In regards to receivng the Bible as my truth, God did not place me in this world in the 1st century, but in the 21st century with the universal testimony of the Universal Church believing the Bible is God-breathed.
Bam, right there.
“The universal testimony of the Universal Church” is exactly what we mean by Sacred Tradition.
Even when you include both Scripture and Tradition, public revelation from God ceased with the death of the last apostle (traditionally John).
Past that point, the teaching authority of the Church can explain the revelation in new words or bring out aspects that may only have been implied, but no one can add to revelation.
Now, of course, Catholics consider dogmatic definitions like that of the Immaculate Conception in 1854 and that of the Assumption of Mary in 1950 to be “bringing out aspects that may only have been implied” (and certainly both of those were long-held beliefs, not brand-new truths foisted on the believers by the Pope). The Orthodox, by contrast, take such recent definitions as evidence that Catholics have broken away from the historical Orthodoxy and are indeed introducing new doctrine (or, at least, improperly promoting pious beliefs to the level of dogma). Both churches, however, firmly believe in Scripture, Sacred Tradition, and God-granted authority within the Church to settle disputes.
Tradition is the context of belief and practice in which Scripture is embedded. When Scripture is unclear, looking at the widespread historical understanding of the Church (her constant testimony, as you said) can allow us to see how those who learned from the apostles themselves understood the matter.
Where do we turn when confronted with the claim that other ancient writings about Jesus and His followers are “just as good” as the New Testament canon, if not more so? The universal Tradition of the Church.
Some passages of Scripture seem to treat Jesus as God Himself; others focus on Him as a man doing the will of God. Which is correct? The universal Tradition of the Church says it’s not one or the other, but both, and the Church in council has given us the technical formulation of “one Person with two natures” to reduce the danger of misinterpretation.
Likewise, Scripture is clear that we are to worship only one God. Yet New Testament characters worship Jesus, who distinguishes between Himself and His Father. In another place, it is said that to deceive the Holy Spirit is to lie to God – yet Father, Son, and Spirit are clearly distinguished in Jesus’ own descriptions of His imminent departure and sending of the Spirit. Do we then have three gods, as Muslims and even some non-Trinitarian Christians say? Nope, again the constant Tradition of the Church says there is but one God, yet Father, Son, and Spirit are true distinctions within the one Godhead. When heresies arose, the Church in council again defended the truth by defining precise terminology – one Substance in three Persons.
That’s Sacred Tradition. Not new truths made up willy-nilly, but the proper understanding and unfolding of the truths that were already conveyed by Jesus or the Spirit to the Apostles, and by them to those who came after them. Of course, we all agree that a great deal of what they taught was ultimately written down under divine inspiration, but even Scripture can be misread, taken bit-by-bit, or twisted, so it is good to have the historical testimony of our Christian forebears to confirm how the teaching came down to them.

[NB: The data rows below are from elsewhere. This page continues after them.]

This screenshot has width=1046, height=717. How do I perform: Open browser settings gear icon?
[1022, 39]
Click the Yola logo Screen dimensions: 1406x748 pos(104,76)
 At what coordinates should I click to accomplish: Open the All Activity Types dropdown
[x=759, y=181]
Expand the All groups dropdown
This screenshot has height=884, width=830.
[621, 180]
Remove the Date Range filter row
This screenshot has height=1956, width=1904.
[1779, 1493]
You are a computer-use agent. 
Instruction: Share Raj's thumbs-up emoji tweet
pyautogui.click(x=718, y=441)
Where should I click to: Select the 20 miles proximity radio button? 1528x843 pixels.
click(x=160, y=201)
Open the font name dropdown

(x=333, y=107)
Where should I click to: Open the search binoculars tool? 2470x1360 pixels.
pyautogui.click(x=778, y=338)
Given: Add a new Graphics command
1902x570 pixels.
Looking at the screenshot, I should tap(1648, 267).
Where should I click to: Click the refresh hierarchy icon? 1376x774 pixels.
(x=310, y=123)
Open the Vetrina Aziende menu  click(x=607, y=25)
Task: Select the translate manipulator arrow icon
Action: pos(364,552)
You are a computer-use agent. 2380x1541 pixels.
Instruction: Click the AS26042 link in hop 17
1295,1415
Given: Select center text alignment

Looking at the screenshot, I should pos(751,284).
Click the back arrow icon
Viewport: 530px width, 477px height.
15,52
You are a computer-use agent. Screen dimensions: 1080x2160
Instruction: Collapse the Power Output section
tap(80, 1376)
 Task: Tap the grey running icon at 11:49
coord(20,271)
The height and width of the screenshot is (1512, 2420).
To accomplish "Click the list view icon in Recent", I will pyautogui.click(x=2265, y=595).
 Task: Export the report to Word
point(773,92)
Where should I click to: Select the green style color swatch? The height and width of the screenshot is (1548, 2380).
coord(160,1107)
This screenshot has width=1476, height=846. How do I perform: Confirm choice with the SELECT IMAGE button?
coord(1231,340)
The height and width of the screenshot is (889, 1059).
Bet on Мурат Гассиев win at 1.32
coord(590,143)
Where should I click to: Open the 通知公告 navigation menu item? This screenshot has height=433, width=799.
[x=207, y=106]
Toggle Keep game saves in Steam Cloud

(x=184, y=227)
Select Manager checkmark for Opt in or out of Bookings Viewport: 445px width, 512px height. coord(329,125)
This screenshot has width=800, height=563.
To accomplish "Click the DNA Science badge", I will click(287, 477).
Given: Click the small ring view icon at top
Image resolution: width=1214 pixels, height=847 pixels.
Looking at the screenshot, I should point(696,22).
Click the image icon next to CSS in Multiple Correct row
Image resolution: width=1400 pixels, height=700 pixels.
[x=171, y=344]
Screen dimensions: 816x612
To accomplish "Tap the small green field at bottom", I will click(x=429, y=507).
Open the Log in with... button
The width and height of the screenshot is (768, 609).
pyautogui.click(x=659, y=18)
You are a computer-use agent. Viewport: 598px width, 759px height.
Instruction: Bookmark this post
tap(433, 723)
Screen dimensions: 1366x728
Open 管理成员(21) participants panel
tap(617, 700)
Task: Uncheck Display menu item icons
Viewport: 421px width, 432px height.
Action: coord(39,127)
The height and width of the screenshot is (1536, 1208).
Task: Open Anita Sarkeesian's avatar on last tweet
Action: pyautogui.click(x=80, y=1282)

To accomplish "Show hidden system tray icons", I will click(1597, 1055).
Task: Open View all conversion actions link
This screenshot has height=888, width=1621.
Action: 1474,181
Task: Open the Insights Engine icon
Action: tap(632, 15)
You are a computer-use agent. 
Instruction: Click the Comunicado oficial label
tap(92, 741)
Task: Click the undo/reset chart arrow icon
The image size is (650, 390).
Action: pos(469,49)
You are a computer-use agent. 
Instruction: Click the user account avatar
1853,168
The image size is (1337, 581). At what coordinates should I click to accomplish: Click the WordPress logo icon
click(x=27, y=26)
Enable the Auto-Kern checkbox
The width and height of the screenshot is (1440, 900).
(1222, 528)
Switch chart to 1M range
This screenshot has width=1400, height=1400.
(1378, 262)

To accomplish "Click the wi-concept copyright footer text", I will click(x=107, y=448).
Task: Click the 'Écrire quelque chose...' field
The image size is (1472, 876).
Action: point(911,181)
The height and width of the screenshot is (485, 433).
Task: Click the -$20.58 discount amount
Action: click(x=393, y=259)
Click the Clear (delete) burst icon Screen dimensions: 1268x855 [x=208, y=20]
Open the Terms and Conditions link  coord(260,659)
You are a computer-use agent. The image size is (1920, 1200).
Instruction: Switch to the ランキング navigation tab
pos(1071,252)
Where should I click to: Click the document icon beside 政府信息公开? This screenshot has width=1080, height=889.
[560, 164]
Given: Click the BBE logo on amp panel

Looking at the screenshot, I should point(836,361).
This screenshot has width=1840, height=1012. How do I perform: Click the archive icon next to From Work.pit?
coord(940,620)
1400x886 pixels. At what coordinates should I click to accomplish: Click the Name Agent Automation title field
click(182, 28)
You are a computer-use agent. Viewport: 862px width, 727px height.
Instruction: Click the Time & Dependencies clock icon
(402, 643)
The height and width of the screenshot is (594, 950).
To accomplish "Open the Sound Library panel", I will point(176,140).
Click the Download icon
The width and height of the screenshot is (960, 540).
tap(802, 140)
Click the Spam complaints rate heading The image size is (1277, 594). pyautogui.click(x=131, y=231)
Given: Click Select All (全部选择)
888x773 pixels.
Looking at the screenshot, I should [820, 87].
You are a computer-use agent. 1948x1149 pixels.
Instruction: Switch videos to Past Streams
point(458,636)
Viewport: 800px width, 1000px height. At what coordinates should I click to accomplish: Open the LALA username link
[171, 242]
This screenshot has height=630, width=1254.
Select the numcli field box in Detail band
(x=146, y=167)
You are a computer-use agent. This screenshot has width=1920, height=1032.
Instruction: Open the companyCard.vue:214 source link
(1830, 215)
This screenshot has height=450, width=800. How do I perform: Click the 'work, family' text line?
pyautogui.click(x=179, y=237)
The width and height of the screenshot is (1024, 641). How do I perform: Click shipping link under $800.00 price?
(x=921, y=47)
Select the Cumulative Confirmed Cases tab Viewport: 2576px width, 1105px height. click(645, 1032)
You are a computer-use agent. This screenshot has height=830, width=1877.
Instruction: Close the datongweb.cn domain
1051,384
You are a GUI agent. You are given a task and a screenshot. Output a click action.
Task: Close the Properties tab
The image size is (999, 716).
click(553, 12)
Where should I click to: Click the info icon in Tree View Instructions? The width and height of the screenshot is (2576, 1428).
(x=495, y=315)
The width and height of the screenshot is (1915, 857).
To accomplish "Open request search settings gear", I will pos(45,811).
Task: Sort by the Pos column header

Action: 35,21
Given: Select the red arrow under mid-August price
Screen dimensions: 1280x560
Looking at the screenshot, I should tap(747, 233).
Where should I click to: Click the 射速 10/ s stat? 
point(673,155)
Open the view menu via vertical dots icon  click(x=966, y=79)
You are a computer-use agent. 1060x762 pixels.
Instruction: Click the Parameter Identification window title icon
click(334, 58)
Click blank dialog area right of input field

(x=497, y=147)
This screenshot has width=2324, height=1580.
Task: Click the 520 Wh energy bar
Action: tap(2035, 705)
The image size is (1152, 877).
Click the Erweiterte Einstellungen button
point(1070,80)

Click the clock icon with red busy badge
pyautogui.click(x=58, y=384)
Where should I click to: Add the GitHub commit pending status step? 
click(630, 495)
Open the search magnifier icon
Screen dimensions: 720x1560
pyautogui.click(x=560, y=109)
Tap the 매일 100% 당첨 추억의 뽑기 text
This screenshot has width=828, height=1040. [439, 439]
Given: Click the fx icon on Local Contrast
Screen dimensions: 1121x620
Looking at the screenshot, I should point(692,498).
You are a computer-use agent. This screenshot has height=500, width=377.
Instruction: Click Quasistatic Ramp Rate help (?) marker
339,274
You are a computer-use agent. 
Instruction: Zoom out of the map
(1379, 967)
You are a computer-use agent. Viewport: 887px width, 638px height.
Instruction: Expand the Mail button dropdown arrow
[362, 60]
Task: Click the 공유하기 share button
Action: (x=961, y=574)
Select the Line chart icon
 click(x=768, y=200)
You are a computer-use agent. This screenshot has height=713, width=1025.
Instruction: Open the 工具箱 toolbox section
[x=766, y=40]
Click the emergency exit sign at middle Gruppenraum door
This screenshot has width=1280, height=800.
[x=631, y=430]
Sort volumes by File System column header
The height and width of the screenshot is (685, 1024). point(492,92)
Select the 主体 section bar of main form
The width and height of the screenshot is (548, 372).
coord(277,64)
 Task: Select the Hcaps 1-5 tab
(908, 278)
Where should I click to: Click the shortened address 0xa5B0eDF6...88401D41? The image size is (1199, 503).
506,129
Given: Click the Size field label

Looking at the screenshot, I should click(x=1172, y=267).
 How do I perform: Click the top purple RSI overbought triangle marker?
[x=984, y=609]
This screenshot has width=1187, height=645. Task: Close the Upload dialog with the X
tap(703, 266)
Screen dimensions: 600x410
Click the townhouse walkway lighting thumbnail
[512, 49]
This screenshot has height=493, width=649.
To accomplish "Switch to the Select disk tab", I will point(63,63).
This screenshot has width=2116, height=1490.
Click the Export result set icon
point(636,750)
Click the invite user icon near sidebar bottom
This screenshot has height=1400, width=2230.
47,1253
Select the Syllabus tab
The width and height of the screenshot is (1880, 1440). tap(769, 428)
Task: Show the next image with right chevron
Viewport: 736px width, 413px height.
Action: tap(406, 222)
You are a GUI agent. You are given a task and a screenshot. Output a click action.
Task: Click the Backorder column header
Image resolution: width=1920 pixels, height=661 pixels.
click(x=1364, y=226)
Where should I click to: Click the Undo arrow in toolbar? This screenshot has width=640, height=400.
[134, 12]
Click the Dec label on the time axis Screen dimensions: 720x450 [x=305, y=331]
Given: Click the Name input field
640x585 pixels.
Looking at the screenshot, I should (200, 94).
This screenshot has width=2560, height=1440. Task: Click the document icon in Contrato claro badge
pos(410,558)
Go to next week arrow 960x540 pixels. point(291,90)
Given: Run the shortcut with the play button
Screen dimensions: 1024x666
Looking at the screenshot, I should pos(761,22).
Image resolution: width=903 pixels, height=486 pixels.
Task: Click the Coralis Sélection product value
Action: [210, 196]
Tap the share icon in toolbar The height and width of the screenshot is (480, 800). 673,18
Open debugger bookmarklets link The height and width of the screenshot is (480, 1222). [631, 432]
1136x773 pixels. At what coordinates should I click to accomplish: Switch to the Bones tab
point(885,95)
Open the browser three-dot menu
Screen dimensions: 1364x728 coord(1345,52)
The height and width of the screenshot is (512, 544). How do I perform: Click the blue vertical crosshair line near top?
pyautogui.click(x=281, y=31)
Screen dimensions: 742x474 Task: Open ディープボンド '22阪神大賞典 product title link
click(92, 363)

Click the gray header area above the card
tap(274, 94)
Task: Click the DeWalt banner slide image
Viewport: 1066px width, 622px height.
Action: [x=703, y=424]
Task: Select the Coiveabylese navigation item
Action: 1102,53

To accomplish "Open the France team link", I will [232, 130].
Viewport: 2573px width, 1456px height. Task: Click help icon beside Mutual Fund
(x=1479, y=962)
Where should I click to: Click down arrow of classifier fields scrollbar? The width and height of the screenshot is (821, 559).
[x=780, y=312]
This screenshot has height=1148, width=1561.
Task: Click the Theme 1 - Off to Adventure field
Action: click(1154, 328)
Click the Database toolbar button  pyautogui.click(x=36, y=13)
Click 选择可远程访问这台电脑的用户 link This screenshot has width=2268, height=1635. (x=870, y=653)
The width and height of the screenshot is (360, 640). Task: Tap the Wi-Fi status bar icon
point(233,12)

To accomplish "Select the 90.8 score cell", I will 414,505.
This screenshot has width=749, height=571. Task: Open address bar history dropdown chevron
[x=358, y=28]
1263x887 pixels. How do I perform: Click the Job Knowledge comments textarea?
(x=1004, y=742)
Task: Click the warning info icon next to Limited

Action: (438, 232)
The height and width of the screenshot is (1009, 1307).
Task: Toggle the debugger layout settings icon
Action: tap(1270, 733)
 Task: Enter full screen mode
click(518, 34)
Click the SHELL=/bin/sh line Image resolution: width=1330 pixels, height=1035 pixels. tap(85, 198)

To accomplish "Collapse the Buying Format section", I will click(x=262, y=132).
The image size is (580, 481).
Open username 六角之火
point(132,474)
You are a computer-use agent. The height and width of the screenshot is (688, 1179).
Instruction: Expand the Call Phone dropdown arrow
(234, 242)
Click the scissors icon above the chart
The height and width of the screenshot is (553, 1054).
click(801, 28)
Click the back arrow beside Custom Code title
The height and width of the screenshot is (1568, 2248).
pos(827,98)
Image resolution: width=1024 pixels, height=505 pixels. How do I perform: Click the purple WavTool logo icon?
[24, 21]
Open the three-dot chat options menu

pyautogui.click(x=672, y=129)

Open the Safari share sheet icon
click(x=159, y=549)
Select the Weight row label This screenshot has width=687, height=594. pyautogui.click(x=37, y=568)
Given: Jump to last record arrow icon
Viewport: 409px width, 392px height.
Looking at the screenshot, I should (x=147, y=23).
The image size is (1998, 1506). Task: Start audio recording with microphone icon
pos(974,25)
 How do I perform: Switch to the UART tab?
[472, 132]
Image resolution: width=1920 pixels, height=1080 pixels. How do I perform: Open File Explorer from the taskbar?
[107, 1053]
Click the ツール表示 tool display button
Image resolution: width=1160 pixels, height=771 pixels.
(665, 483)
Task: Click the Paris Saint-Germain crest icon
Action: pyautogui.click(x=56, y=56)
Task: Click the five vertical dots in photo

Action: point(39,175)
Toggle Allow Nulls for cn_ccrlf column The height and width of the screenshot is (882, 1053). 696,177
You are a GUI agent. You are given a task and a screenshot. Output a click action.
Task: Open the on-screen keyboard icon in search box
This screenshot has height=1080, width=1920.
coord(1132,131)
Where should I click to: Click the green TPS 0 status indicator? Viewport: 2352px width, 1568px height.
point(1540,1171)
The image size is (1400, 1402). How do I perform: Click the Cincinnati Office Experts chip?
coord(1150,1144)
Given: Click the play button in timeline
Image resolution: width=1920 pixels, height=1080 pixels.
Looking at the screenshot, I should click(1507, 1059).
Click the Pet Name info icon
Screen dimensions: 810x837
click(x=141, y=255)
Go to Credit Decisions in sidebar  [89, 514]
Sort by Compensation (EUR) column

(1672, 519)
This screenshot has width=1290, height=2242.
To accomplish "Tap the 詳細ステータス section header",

The Scriptures are the Word of God, absolutely, but they are best used and understood within the Body of Christ, the Christian community. Handing a Bible to Unbeliever Bob and praying that the Spirit leads him to the correct understanding is certainly one way of doing things, made possible in relatively recent times, but that’s not the traditional way the Church has spread the message. Historically, the Spirit’s guidance has operated primarily not on the level of the individual Bible reader but on that of the Church as a whole. Individuals and splinter groups could and did mangle doctrine terribly and claim Scriptural warrant for doing so, but the Church as a whole stood firm against such twistings of the teaching that had been handed down, and welcomed the breakaway groups back into the fold or watched them die out. Thus, early on, the true Church was distinguished from splinter groups as both “orthodox” (teaching the right doctrine as handed down from the apostles, both explicitly in their writings and in the constant belief and practice of the Church) and “catholic” (the same across the whole world, very different from the heretical groups that would tend to spring up in a specific region following a charismatic teacher).
With all due respect, from the viewpoint of the elder Churches the Protestant movement is just another set of splinter groups, albiet a particularly long-lived one with a pronounced tendency to internal splintering of its own. I acknowledge that God continues to work in Protestant Christianity, and am glad that He does. I could even believe that He inspired the very beginnings of what is commonly called the Reformation, but I don’t believe that the present multiply-divided state of Christianity could possibly be His Will.